За цветочными горшками и пальмой в кадке кто-то громко, душераздирающе всхлипнул.
— В этой гостинице много плачут, — заметил я. — Причем обязательно под пальмами.
— В любой гостинице много плачут, — отозвался Мойков.
— Даже в отеле «Ритц»?
— В отеле «Ритц» плачут, когда случается обвал на бирже. У нас плачут, когда кто-нибудь внезапно поймет, что безнадежно одинок, хотя до сих пор не желал в это верить.

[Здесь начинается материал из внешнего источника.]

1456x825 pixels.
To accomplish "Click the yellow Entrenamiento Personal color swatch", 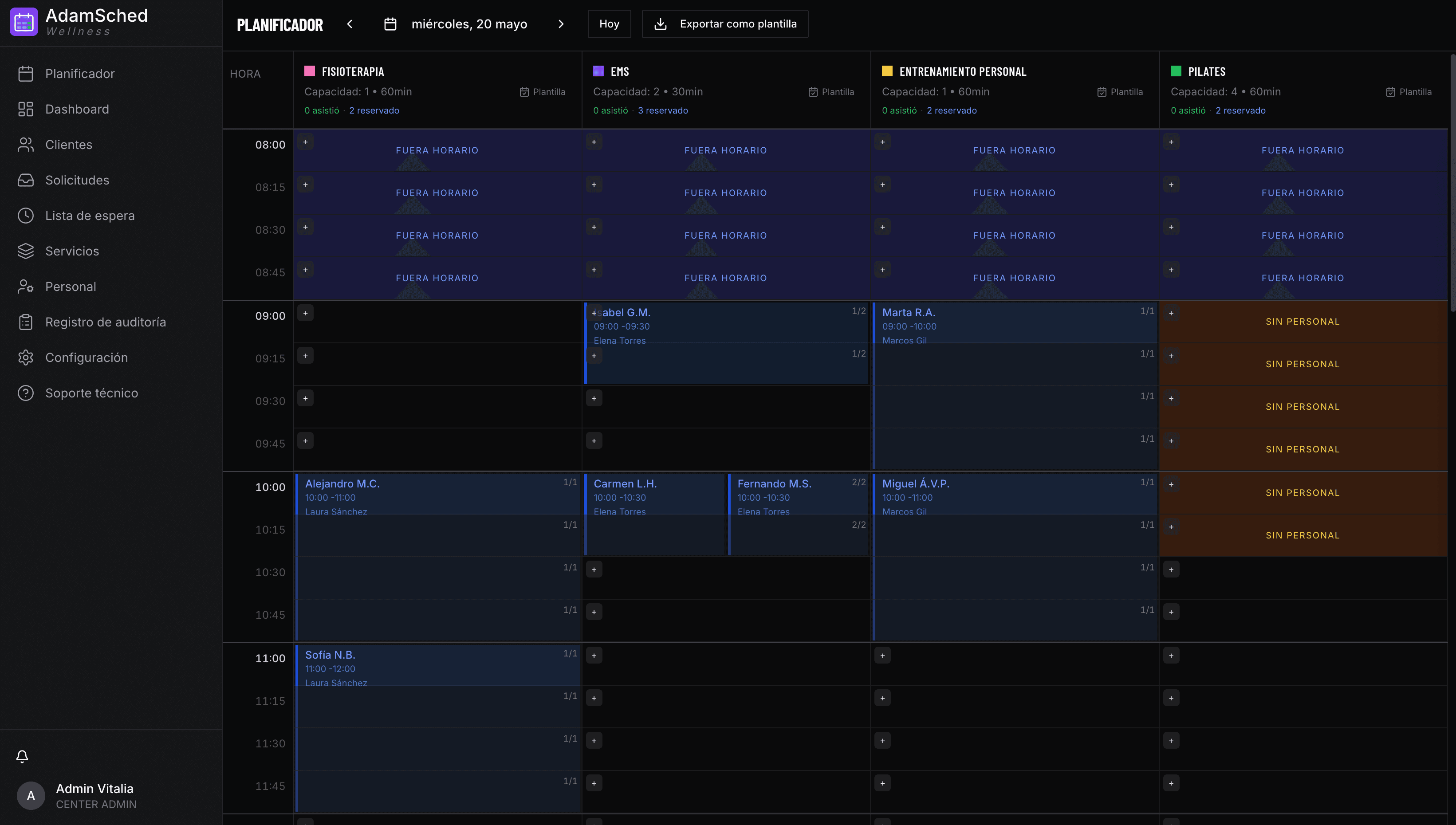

— С таким же успехом это может быть повод для радости. Повод отпраздновать свою свободу.
— Или свое бессердечие.
— Кики умер? — спросил я.
— Хуже! Он обручился. С какой-то женщиной! Для Рауля в этом вся трагедия. Сбежал бы он с другим голубым — все бы осталось среди своих. А тут женщина! Исконный враг человека! Предательство! Грех против Духа Святаго!